Opinion | Farrukh Abadi
As a sign of the increasingly reactionary nature of the US state, the Biden-Harris administration has once again vetoed a UN Security Council resolution for a ceasefire in Gaza, on November 20. Compared to previous presidents, the Biden-Harris administration proves that it cannot operate any other way than to continue on this same reactionary trend that Trump, too, will continue.
During former President Obama’s last few months in office, his administration abstained from giving support to Israeli settlements during a UN Security Council vote. Before him, several Republican presidents have also restricted Israel’s actions by threat of rescinding weapons and money, including Dwight Eisenhower, Ronald Reagan, and George H.W. Bush. Of course, these were not by any means progressive decisions that had the interests of the masses in mind—rather, they were aimed at reeling in the genocide to preserve Israel from overextending itself and countering the trend of its isolation. The fact that today the Democrats are unwilling to do this shows the extent of this reactionization—that faced with the most naked genocide and amid a presidential election cycle, imperialists do not have the leeway to slow down its course to win a few extra votes and quell the mass movement.
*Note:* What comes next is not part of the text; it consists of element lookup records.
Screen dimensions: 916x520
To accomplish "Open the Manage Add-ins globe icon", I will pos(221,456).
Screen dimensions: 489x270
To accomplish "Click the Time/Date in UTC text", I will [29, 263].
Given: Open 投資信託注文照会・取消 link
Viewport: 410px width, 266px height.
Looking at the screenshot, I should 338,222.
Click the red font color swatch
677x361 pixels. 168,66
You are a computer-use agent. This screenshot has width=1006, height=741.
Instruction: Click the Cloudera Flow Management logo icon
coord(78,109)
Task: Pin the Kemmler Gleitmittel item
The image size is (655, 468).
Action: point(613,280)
And this is coming from a party that campaigned on being the lesser of two evils!
The situation is not much different in Congress. A lot of attention was attracted by the “left”-wing of the Democrats—the apologists of Israel—trying to pass a measure to stop the sale of arms to Israel. This was led by social-democrat Bernie Sanders, who dutifully carried out his role of sanitizing Harris’s campaign over the past few months only to attack it after losing. Now, his attempts to pass the bill provided window dressing again for the Democrats, with the hopes of sparking the embers of electoral cretinism. The Biden-Harris administration has spent at least $17.9 billion on military aid to Israel over the past year alone, and roughly $5 billion on its own escalated operations in the region.
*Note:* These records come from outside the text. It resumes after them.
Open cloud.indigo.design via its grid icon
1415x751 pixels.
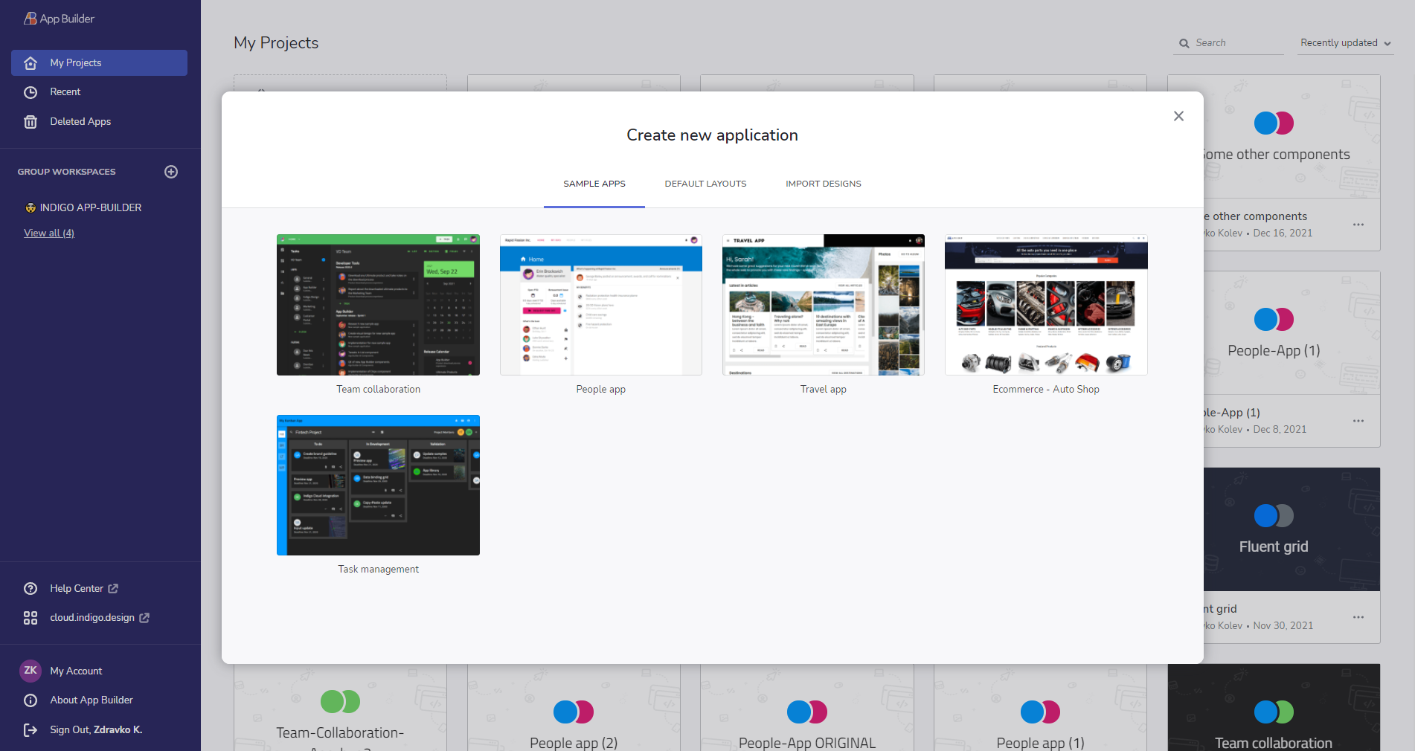[31, 617]
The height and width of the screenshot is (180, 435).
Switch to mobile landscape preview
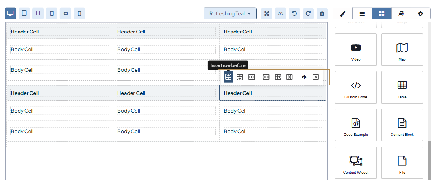coord(65,13)
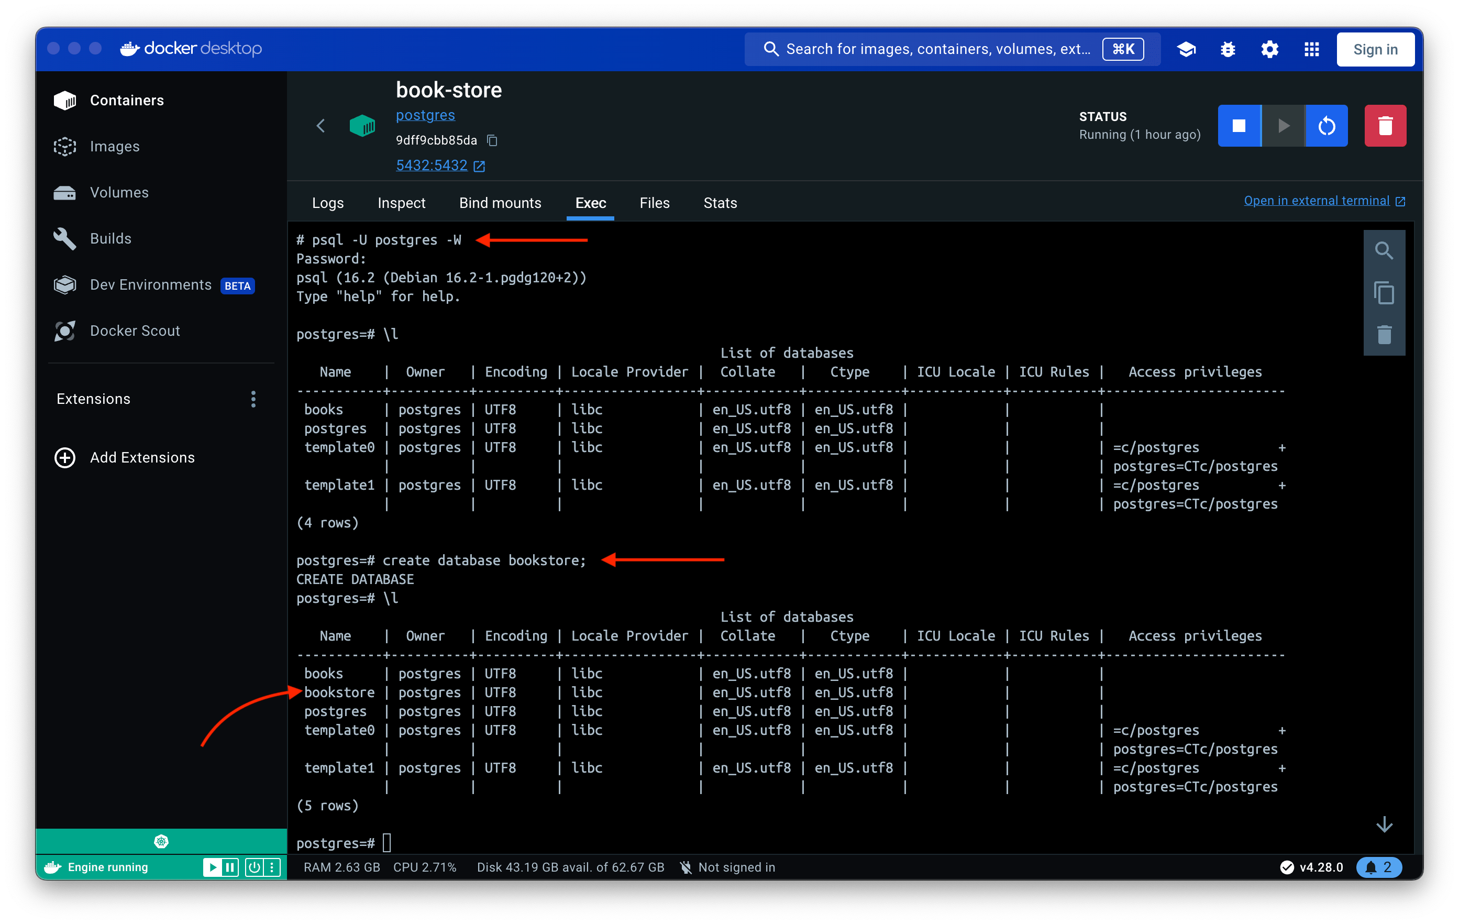Viewport: 1459px width, 924px height.
Task: Switch to the Files tab
Action: pos(654,203)
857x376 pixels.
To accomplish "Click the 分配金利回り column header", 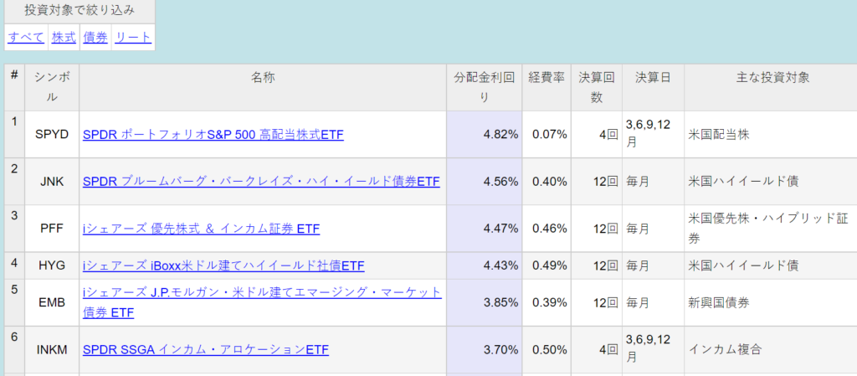I will pos(485,87).
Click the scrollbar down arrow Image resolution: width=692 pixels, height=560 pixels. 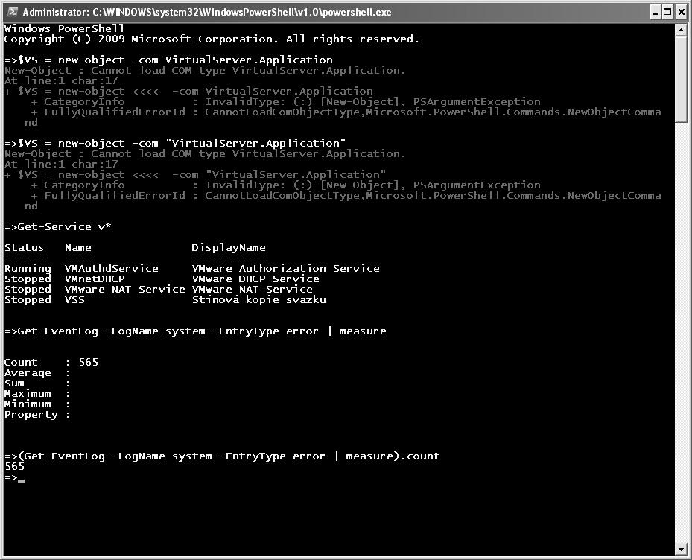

The argument that Trump will be worse than the current administration in relation to Israel is only correct in one regard: that every administration is worse than the previous one. This is because imperialism is in decay, and this is what is at the heart of this genocide: the tendency of imperialism toward absolute domination, and as a result, the tendency of the masses to struggle, and in our current era, toward armed struggle in particular. What else could Trump do that the Biden-Harris administration has not? The times that the Democrats called on Israel to scale back its attacks—particularly on Iran—were not out of any sort of benevolence, but for the preservation of Israel. Israel is teetering on the edge of its existence, and anything worse that the US could do—whether it be authorizing stronger Israeli attacks or direct intervention—will serve to tip the scales further in favor of the resistance forces. Let the powerful punches delivered by the resistance in Lebanon and continuing to be delivered in Gaza serve as an example and provide a glimpse at the just rewards of the adventurism of the Israeli fascists.